Your objective:
The lines to copy are those with "agent" in them. Pull each one from the entries below.

Data listing:

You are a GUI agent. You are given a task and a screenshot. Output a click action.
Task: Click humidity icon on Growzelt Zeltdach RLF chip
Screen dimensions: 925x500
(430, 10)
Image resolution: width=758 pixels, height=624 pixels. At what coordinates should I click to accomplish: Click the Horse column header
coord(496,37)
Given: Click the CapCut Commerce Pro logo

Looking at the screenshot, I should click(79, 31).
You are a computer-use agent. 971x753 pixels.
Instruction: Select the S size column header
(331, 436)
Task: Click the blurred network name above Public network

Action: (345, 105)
...
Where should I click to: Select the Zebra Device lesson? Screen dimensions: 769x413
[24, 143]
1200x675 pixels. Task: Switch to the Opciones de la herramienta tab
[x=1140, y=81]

Result for this task:
You are a GUI agent. You are given a task and a screenshot. Output a click action.
You are a computer-use agent. 971x753 pixels.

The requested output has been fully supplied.